> [TASK TO CARRY OUT] All of the data needs to come back exactly as written.

(Stored dataset items)
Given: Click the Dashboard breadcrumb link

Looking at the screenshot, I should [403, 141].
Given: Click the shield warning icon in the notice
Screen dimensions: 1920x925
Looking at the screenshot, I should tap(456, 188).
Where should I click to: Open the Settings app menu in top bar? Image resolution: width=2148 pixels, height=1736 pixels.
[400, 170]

> [EXPECTED OUTPUT]
Given: Click the Dashboard breadcrumb link

Looking at the screenshot, I should [403, 141].
Given: Click the shield warning icon in the notice
Screen dimensions: 1920x925
Looking at the screenshot, I should tap(456, 188).
Where should I click to: Open the Settings app menu in top bar? Image resolution: width=2148 pixels, height=1736 pixels.
[400, 170]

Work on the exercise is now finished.